Traduisez en anglais cette phrase du passage fourni : « Ce qui lui permit de faire ce que nous pourrions appeler des affaires. »

------ Passage fourni

<Tribune Libre>

Mémoires des années 80, par Frederic

Pendant les années 1983 –87  le grand type récupéra plusieurs DS. C’était une période charnière ou certaines personnes ne s’intéressaient plus du tout à leur  DS tandis que d’autres commençaient à s’intéresser à la leur. Ce qui lui permit de faire ce que nous pourrions appeler des affaires. A propos d'affaires il lui est arrivé de vendre une DS par téléphone sans même l’avoir vu en une demi-journée. Il avait toujours un ou deux acheteurs sous le coude, à cette époque il y avait une demande réelle pour des DS et une certaine facilité à s'en procurer faut dire qu’il avait une confiance totale dans son "rabatteur" qui lui, avait quand même vu la voiture.

------------
------ Enregistrements fournis

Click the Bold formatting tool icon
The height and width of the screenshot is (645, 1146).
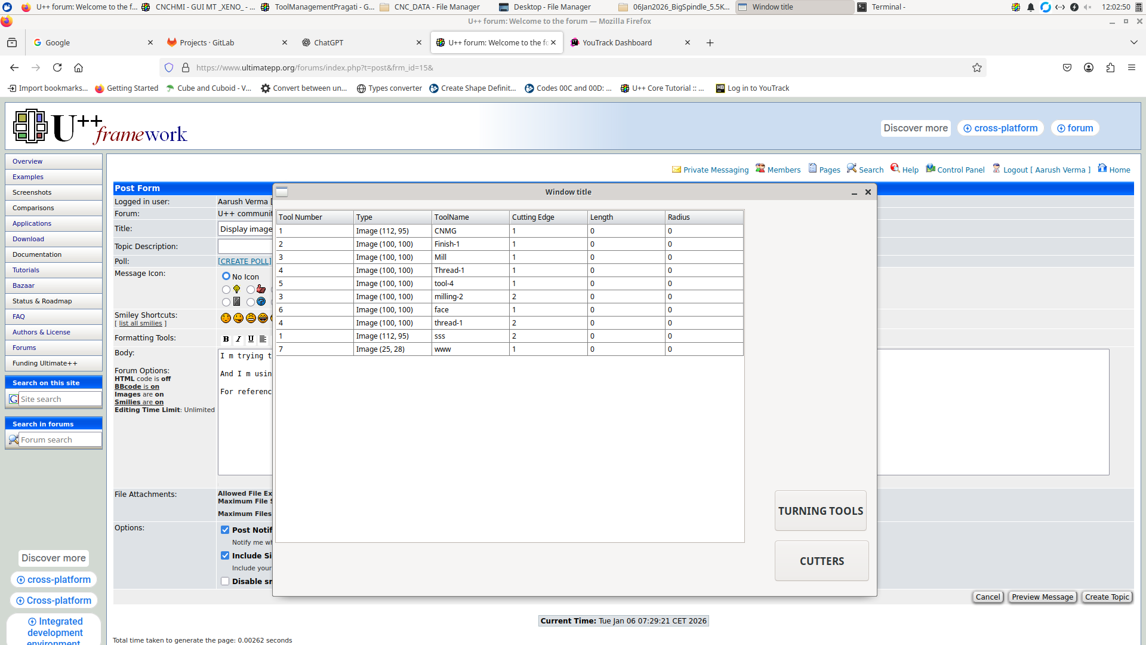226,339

------------
------ Enregistrements fournis

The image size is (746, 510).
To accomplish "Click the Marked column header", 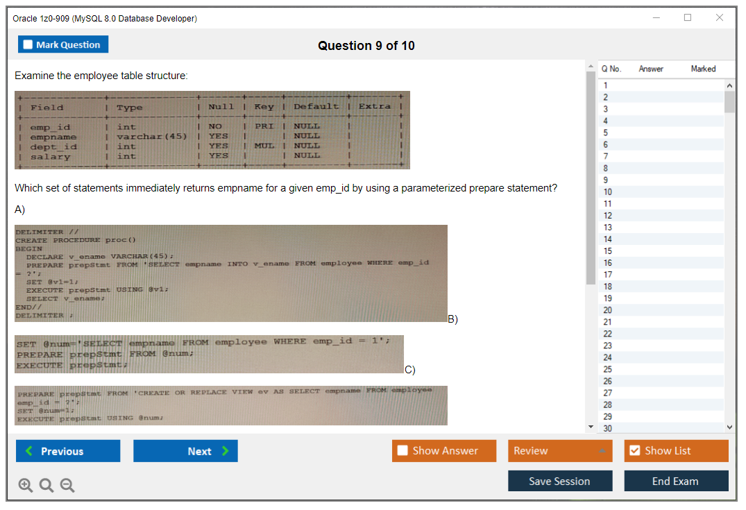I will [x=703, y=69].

------------

[Résultat attendu]:
This allowed him to make what we might call good deals.